税務署窓口業務における新たな取組について

国税庁は、税務行政のデジタル化を推進するため、税務署窓口業務における新たな取組を公表した。この取組は、納税者の利便性向上と業務効率化を図ることを目的としており、主に次の2つの施策から成り立っている。
 
1. 窓口でのキャッシュレス納付の利用勧奨(キャッシュレス推進デーの試行)
国税のキャッシュレス納付とは、金融機関や税務署に出向くことなく、自宅や事務所から非対面で納付手続きが可能な方法である。具体的には、「ダイレクト納付」(e-Taxによる口座振替)、「インターネットバンキング」、「クレジットカード納付」、「スマホアプリ納付(コード決済)」、「振替納税」などがある。
国税庁は、更なるデジタル化を推進するため、特定の曜日(例:月・水・木)、10日(源泉所得税の納期限)や月末、確定申告期間の特定の日を「キャッシュレス推進デー」と定め、税務署の窓口において通常日以上にキャッシュレス納付の利用を勧奨する試行を行う予定である。
具体的な施策としては、来署者にキャッシュレス納付のマニュアルを配布し、その内容に基づいた納付体験の実施、納税者自身のスマートフォンを利用したキャッシュレス納付の実践機会の提供、税務署内のパソコンを使用したダイレクト納付の疑似体験の実施などが計画されており、これらの取組により、キャッシュレス納付の利用拡大を図るとしている。
現在、大阪国税局および福岡国税局管内の一部税務署で試行が実施されており、令和7年4月1日から全国での展開が予定されている。
 
2. 用紙コーナーの見直し
税務署の窓口付近に設置されている税務関係書類の「用紙コーナー」が、オンライン手続きを促進するために見直され、令和7年12月までに順次撤廃される予定である。

*元データ*.
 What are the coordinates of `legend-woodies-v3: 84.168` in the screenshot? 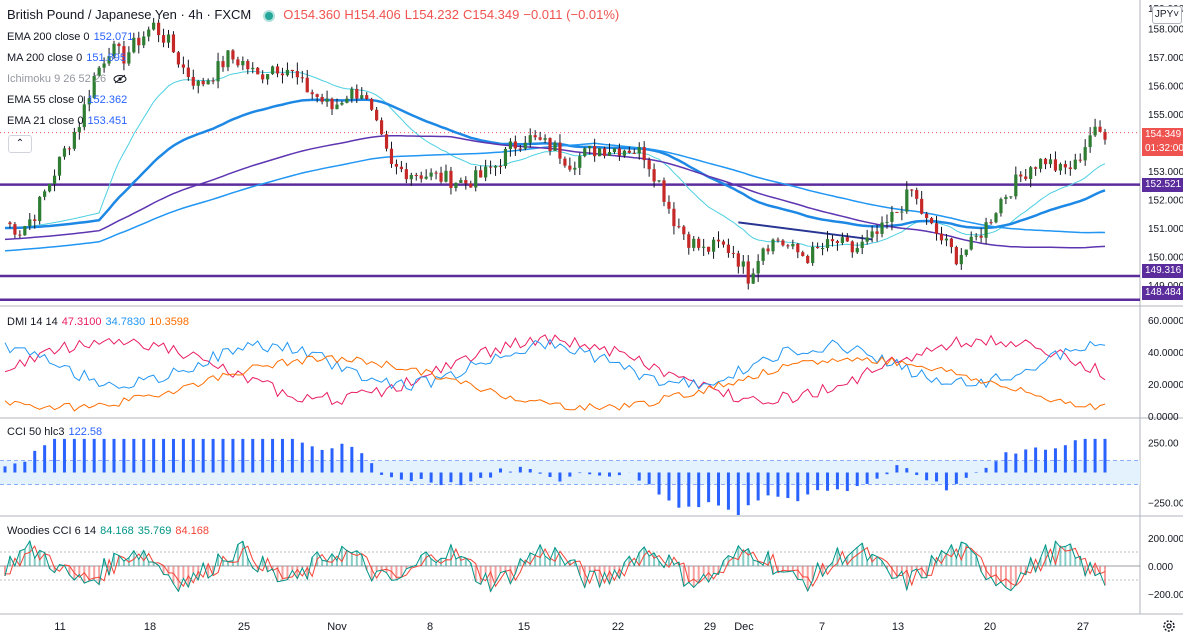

*作業指示*.
1. 税務署窓口業務の新たな取組に関する文章で、国税のキャッシュレス納付の具体的な方法として挙げられているものをすべて列挙してください。
2. 税務署窓口業務の新たな取組に関する文章のうち、「税務署窓口業務における新たな取組について」から「奨する試行を行う予定である。」までの部分を、両端を含めて一字一句変えずに書き写してください。

*回答内容*.
1.
・ダイレクト納付(e-Taxによる口座振替)
・インターネットバンキング
・クレジットカード納付
・スマホアプリ納付(コード決済)
・振替納税

2.
税務署窓口業務における新たな取組について

国税庁は、税務行政のデジタル化を推進するため、税務署窓口業務における新たな取組を公表した。この取組は、納税者の利便性向上と業務効率化を図ることを目的としており、主に次の2つの施策から成り立っている。
 
1. 窓口でのキャッシュレス納付の利用勧奨(キャッシュレス推進デーの試行)
国税のキャッシュレス納付とは、金融機関や税務署に出向くことなく、自宅や事務所から非対面で納付手続きが可能な方法である。具体的には、「ダイレクト納付」(e-Taxによる口座振替)、「インターネットバンキング」、「クレジットカード納付」、「スマホアプリ納付(コード決済)」、「振替納税」などがある。
国税庁は、更なるデジタル化を推進するため、特定の曜日(例:月・水・木)、10日(源泉所得税の納期限)や月末、確定申告期間の特定の日を「キャッシュレス推進デー」と定め、税務署の窓口において通常日以上にキャッシュレス納付の利用を勧奨する試行を行う予定である。